AI plays a key role for providing accurate tracking for both speech and speaker recognition, which creates new possibilities to make collaboration more effective. When all the conversations during a meeting can be captured and properly attributed, analytics can be applied to convert the conversation data streams into actionable knowledge.

For example, meeting transcriptions for team members who could not attend the meeting but need to know what transpired, especially for compliance purposes. While this does have inherent value, AI adds another layer by being able to extract only the conversations relevant to a specific need, such as a particular project, person or time period.

Being data streams, these conversations are also searchable. By using keywords and tags, workers can use AI to create customized meeting summaries. This not only saves workers the time spent listening to an entire replay, but enables team members who didn't attend the meeting to stay fully engaged. As AI capabilities evolve, these meeting summaries will also include action items, not just from those explicitly stated, but also those that are implied from the conversation.

3. Biometrics

This is an emerging field of speech technology, where voice biometrics can be used for authentication, like a retinal scan or a fingerprint. AI can now create highly accurate voiceprints that serve as a touchless option to automate activities such as entering a room, starting a meeting or initiating a financial transaction. These may seem like small things, but they save time and streamline processes, as well as adding another layer of safety to make workers comfortable coming back to the office.

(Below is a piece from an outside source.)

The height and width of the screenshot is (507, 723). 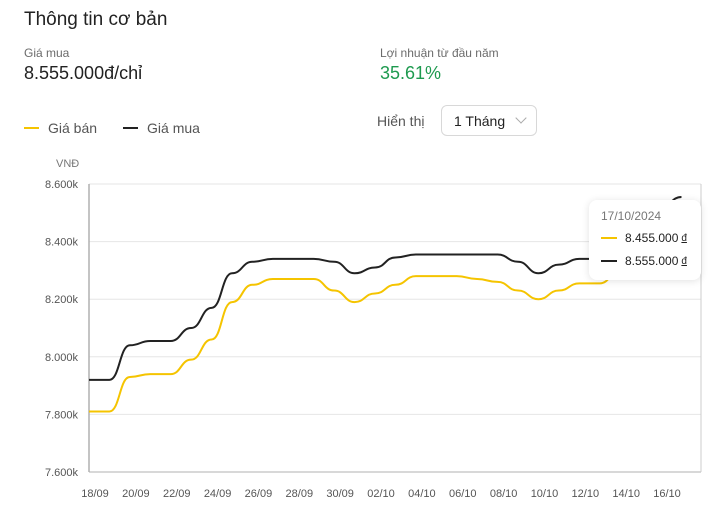 I want to click on buy-price-value: 8.555.000đ/chỉ, so click(x=84, y=73).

As voice biometrics evolve and become more widely used, they will also provide privacy and security benefits. Some contact centers, for example, are using voice biometrics to mitigate fraud from bad actors trying to impersonate real customers over the phone. Similar scenarios are possible in the workplace where outsiders try to use voice to steal IDs, access company data, divert funds or disrupt operations. Phone systems are often a weak link in a company's security perimeter, and once breached, these malicious actions can quickly follow.